→ **Work to be completed**: Would you reproduce exactly the lines below from the one holding "[Drawmaster] (213, 690)" through the one holding "logical (198, 2377)", inclusive, and no others?

→ **Supplied data**:

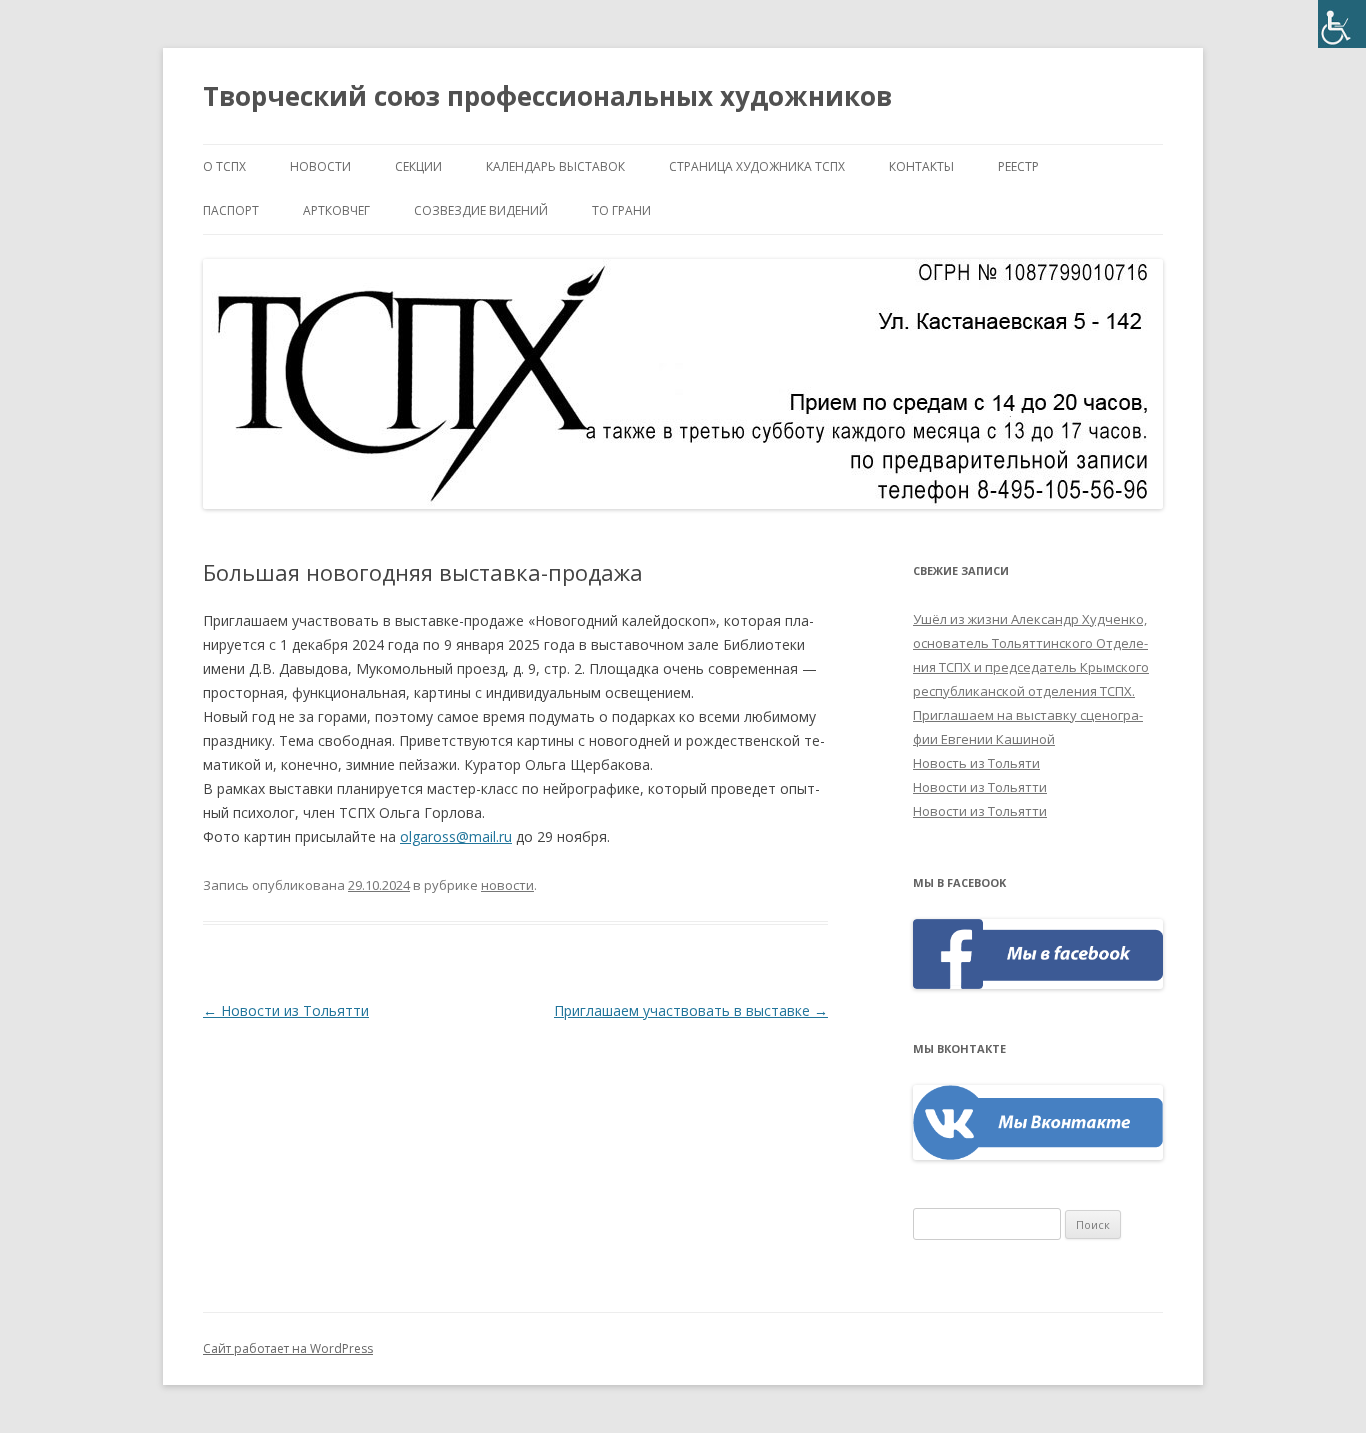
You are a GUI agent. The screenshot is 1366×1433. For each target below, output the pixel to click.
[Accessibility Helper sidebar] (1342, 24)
* * *
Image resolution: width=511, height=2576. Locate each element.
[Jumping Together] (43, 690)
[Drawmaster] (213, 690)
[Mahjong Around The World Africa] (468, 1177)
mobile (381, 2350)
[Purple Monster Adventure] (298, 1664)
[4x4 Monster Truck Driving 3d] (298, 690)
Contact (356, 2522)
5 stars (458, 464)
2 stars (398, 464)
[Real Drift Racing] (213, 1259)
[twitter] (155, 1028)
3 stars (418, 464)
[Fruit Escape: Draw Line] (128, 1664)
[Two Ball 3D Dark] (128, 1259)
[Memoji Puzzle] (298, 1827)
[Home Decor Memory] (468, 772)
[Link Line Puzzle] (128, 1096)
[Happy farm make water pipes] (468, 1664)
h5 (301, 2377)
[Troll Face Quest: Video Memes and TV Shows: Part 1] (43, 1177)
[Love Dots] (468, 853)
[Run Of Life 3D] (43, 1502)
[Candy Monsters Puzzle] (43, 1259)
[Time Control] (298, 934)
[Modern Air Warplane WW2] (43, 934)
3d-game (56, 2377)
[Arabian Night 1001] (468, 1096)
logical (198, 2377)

→ **Answer space**:
[Drawmaster] (213, 690)
[Mahjong Around The World Africa] (468, 1177)
mobile (381, 2350)
[Purple Monster Adventure] (298, 1664)
[4x4 Monster Truck Driving 3d] (298, 690)
Contact (356, 2522)
5 stars (458, 464)
2 stars (398, 464)
[Real Drift Racing] (213, 1259)
[twitter] (155, 1028)
3 stars (418, 464)
[Fruit Escape: Draw Line] (128, 1664)
[Two Ball 3D Dark] (128, 1259)
[Memoji Puzzle] (298, 1827)
[Home Decor Memory] (468, 772)
[Link Line Puzzle] (128, 1096)
[Happy farm make water pipes] (468, 1664)
h5 (301, 2377)
[Troll Face Quest: Video Memes and TV Shows: Part 1] (43, 1177)
[Love Dots] (468, 853)
[Run Of Life 3D] (43, 1502)
[Candy Monsters Puzzle] (43, 1259)
[Time Control] (298, 934)
[Modern Air Warplane WW2] (43, 934)
3d-game (56, 2377)
[Arabian Night 1001] (468, 1096)
logical (198, 2377)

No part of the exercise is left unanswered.